Source data
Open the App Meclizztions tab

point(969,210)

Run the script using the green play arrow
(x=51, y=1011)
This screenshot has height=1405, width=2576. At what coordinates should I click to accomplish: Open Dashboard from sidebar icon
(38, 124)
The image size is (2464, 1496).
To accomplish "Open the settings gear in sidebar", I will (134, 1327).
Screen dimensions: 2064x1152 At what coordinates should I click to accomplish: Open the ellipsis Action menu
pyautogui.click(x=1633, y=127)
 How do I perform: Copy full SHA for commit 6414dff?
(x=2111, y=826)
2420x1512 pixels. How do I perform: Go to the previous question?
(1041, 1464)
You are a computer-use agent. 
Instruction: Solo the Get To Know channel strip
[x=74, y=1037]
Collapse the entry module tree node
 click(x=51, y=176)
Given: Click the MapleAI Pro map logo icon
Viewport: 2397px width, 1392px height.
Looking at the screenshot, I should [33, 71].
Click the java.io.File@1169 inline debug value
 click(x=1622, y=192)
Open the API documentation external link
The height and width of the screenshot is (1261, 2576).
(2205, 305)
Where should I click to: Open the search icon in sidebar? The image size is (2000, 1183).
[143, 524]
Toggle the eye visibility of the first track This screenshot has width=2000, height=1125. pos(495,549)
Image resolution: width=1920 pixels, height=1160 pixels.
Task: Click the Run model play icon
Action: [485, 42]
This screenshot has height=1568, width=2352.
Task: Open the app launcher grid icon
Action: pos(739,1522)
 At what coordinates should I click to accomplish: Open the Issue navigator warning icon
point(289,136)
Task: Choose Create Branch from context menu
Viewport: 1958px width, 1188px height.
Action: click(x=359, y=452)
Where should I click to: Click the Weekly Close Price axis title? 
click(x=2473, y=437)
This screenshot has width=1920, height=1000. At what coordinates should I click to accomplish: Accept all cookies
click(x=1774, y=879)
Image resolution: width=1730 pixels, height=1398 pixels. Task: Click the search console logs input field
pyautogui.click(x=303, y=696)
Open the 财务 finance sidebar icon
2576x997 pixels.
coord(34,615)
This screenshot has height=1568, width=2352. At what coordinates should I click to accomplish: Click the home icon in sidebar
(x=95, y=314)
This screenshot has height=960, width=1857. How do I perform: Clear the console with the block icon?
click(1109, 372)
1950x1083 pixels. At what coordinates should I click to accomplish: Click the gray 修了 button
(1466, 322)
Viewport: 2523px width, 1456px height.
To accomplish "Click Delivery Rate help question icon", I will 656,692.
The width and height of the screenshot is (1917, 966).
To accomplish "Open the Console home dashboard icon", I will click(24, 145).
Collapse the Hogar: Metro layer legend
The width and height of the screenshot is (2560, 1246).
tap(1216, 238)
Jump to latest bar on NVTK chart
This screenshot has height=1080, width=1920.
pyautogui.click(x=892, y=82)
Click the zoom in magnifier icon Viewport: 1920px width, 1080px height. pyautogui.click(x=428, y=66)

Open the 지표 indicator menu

• Description of the task: All of the entries, from the first line to the last, should be duplicated exactly.

• Response to this task:
Open the App Meclizztions tab

point(969,210)

Run the script using the green play arrow
(x=51, y=1011)
This screenshot has height=1405, width=2576. At what coordinates should I click to accomplish: Open Dashboard from sidebar icon
(38, 124)
The image size is (2464, 1496).
To accomplish "Open the settings gear in sidebar", I will (134, 1327).
Screen dimensions: 2064x1152 At what coordinates should I click to accomplish: Open the ellipsis Action menu
pyautogui.click(x=1633, y=127)
 How do I perform: Copy full SHA for commit 6414dff?
(x=2111, y=826)
2420x1512 pixels. How do I perform: Go to the previous question?
(1041, 1464)
You are a computer-use agent. 
Instruction: Solo the Get To Know channel strip
[x=74, y=1037]
Collapse the entry module tree node
 click(x=51, y=176)
Given: Click the MapleAI Pro map logo icon
Viewport: 2397px width, 1392px height.
Looking at the screenshot, I should [33, 71].
Click the java.io.File@1169 inline debug value
 click(x=1622, y=192)
Open the API documentation external link
The height and width of the screenshot is (1261, 2576).
(2205, 305)
Where should I click to: Open the search icon in sidebar? The image size is (2000, 1183).
[143, 524]
Toggle the eye visibility of the first track This screenshot has width=2000, height=1125. pos(495,549)
Image resolution: width=1920 pixels, height=1160 pixels.
Task: Click the Run model play icon
Action: [485, 42]
This screenshot has height=1568, width=2352.
Task: Open the app launcher grid icon
Action: pos(739,1522)
 At what coordinates should I click to accomplish: Open the Issue navigator warning icon
point(289,136)
Task: Choose Create Branch from context menu
Viewport: 1958px width, 1188px height.
Action: click(x=359, y=452)
Where should I click to: Click the Weekly Close Price axis title? 
click(x=2473, y=437)
This screenshot has width=1920, height=1000. At what coordinates should I click to accomplish: Accept all cookies
click(x=1774, y=879)
Image resolution: width=1730 pixels, height=1398 pixels. Task: Click the search console logs input field
pyautogui.click(x=303, y=696)
Open the 财务 finance sidebar icon
2576x997 pixels.
coord(34,615)
This screenshot has height=1568, width=2352. At what coordinates should I click to accomplish: Click the home icon in sidebar
(x=95, y=314)
This screenshot has height=960, width=1857. How do I perform: Clear the console with the block icon?
click(1109, 372)
1950x1083 pixels. At what coordinates should I click to accomplish: Click the gray 修了 button
(1466, 322)
Viewport: 2523px width, 1456px height.
To accomplish "Click Delivery Rate help question icon", I will 656,692.
The width and height of the screenshot is (1917, 966).
To accomplish "Open the Console home dashboard icon", I will click(24, 145).
Collapse the Hogar: Metro layer legend
The width and height of the screenshot is (2560, 1246).
tap(1216, 238)
Jump to latest bar on NVTK chart
This screenshot has height=1080, width=1920.
pyautogui.click(x=892, y=82)
Click the zoom in magnifier icon Viewport: 1920px width, 1080px height. pyautogui.click(x=428, y=66)

Open the 지표 indicator menu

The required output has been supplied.